Here comes another very honest truth: I’m totally ok with my sparse cleaning schedule right now.
When my daughter was first born, I believed that I wanted to be, and in fact would be, that perfect mom. The one whose children were always perfectly clothed and groomed, their toys always pristine and neatly stowed. The one whose house always looked spotless and well decorated and organized. And, for a while, I was. In those one-child days, those baby days, I didn’t have a lot else going on. So I cared for the baby and cared for the house and the whole system worked.
But my baby grew (as they do). She started school and made friends and got invited to birthday parties and playdates and she started ballet class and life got busy. And then we added another baby (as people do). And we bought a bigger house to accommodate our growing family (so it goes). And suddenly, I had to make some choices. No longer could I have it all, do it all, make it all happen. I had to decide which was more important – spotless floors or afternoon walks with my son. Laundry that gets washed and dried, folded and put away all in the same day or family board game time after dinner. I had to find some help along the way, get some advice to guide me through the tricky parts (and, sometimes, the not so tricky parts) and then I had to figure out what worked best for me and my family.

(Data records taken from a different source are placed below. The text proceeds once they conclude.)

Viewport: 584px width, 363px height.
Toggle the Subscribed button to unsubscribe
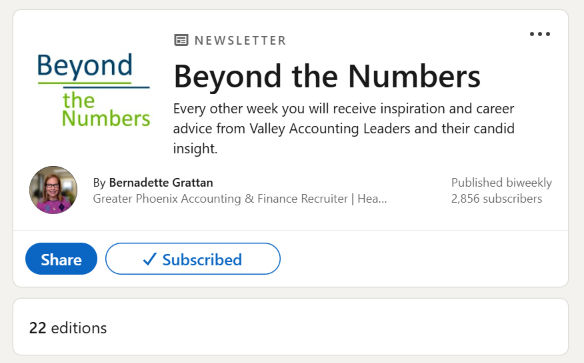(x=193, y=259)
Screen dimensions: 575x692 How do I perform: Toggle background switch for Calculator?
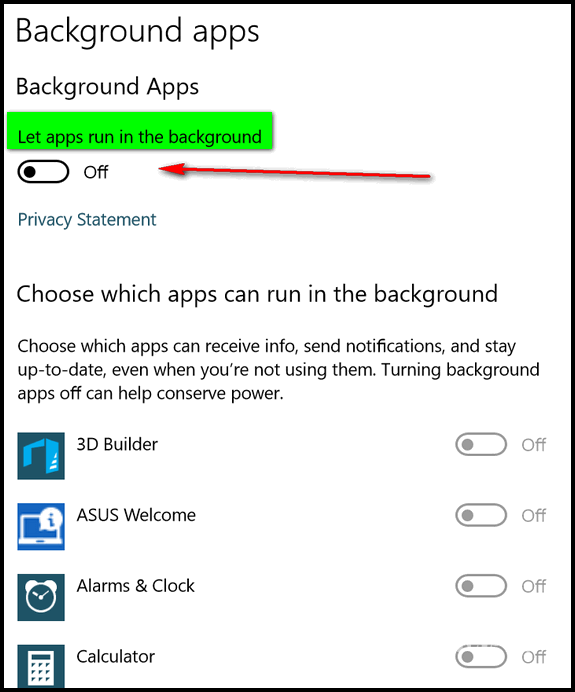(x=481, y=657)
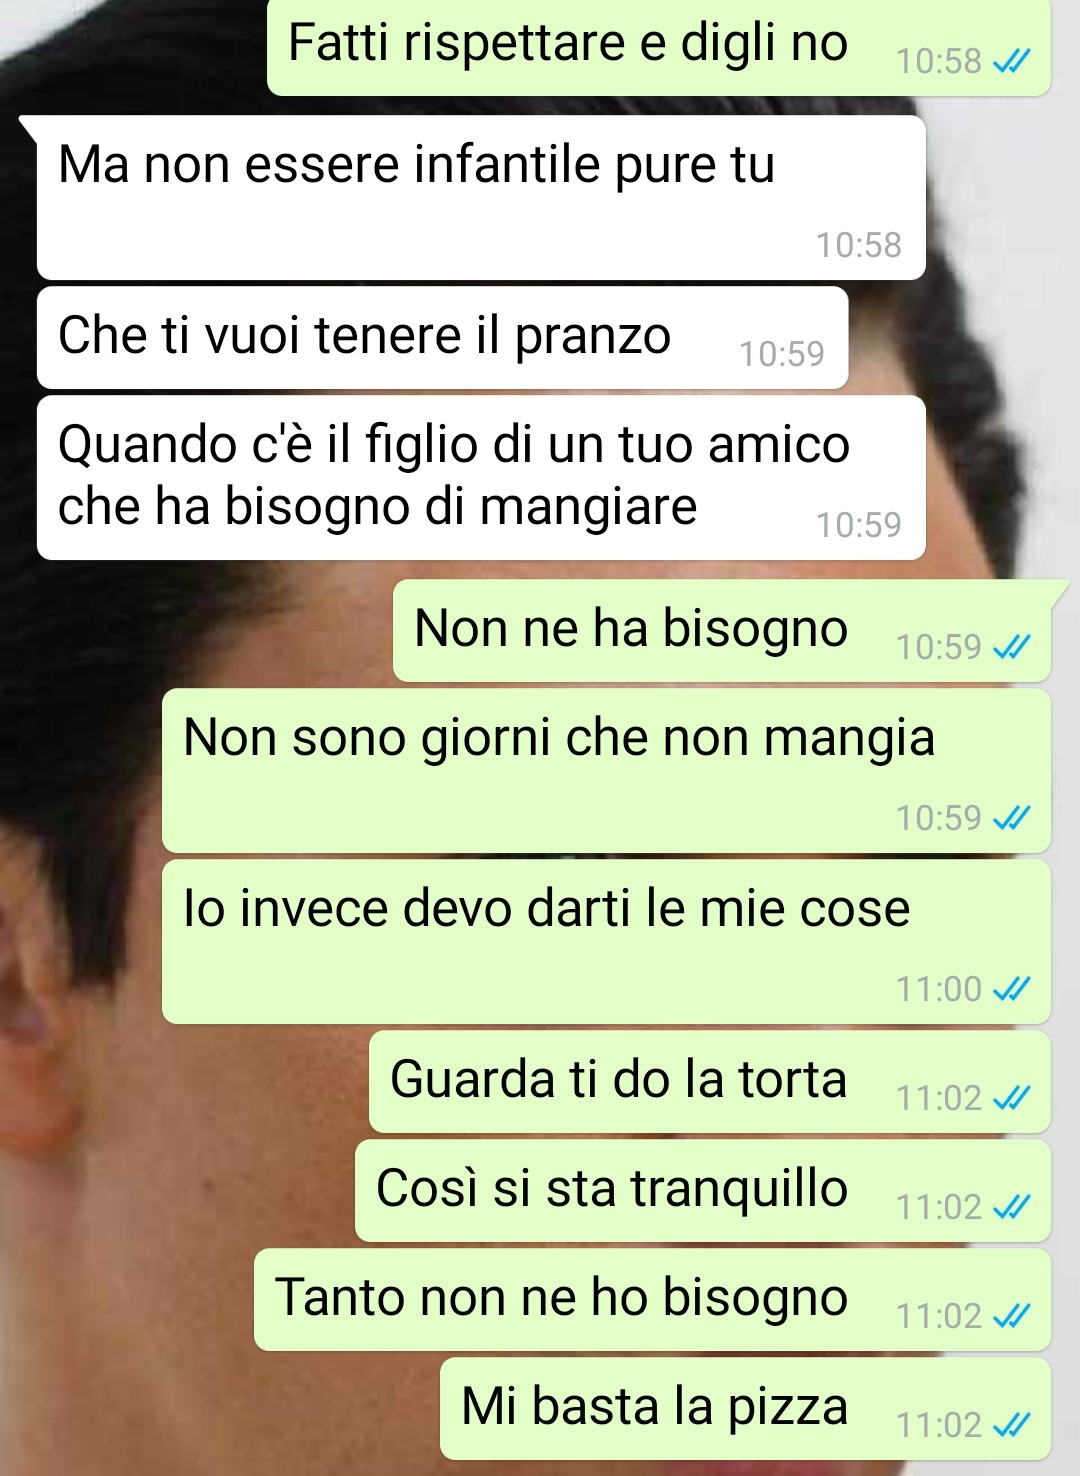Tap the read ticks at 11:00
Viewport: 1080px width, 1476px height.
click(1010, 990)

I had to give up on supermom. I had to lose the cape.
In their new book, Lose the Cape: Realities from Busy Modern Moms and Strategies to Survive, Alexa Bigwarfe and Kelly Rivera provide a series of tips, tricks, and strategies with a healthy dose of inspiration and humor. They are the good friends that remind you (loudly!) that you don’t need to be perfect while nonchalantly saving your sanity with helpful tips from the trenches.

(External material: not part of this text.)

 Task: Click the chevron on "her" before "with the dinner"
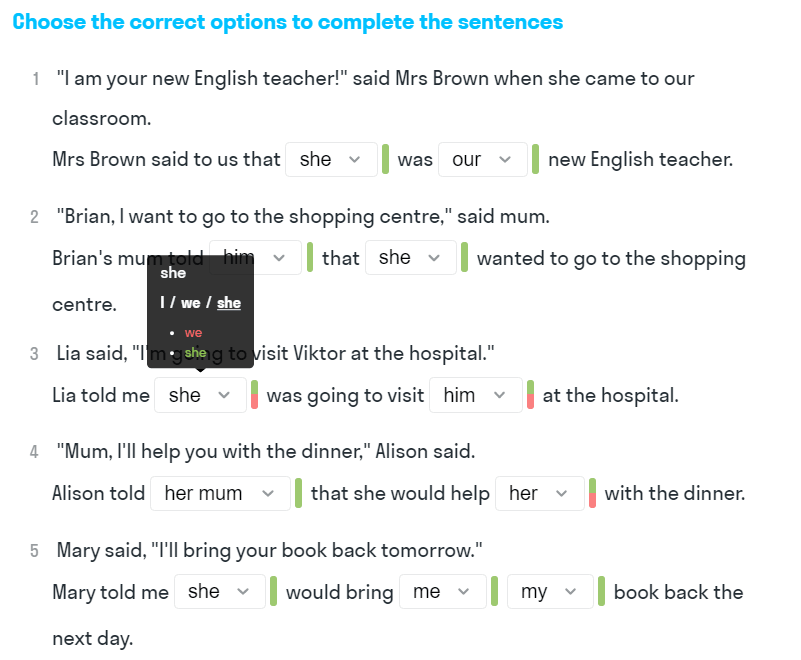point(562,494)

In my motherhood, I’ve learned that the best cure for feeling overwhelmed by the pressure to do it all is an honest conversation with a good friend. I’ve also learned that I don’t know it all. That my fellow mothers who live this life day in and day out are figuring things out as they go along too. And we’re all learning at a different pace. Which means that I may have figured out a solid morning routine while my friend up the street has bedtime totally locked down. Which, of course means that we can compare notes and both get closer to doing what’s best for ourselves and our families. With honest acknowledgement of how hard this can be and straightforward tips for things like managing the family social calendar and finding ‘me’ time, Lose the Cape is one more good friend to add to your circle. The book also has several pages of resources at the end with everything from life planners to meal planning services.
But, most of all, the book shamelessly urges mothers everywhere to let the crumbs pile up if you need to. Skip laundry today if it’s just not happening. Embrace the chaos rather than fighting it. Lose the cape and enjoy the ride.
I received a complimentary copy of Lose the Cape. All thoughts an opinions are my own.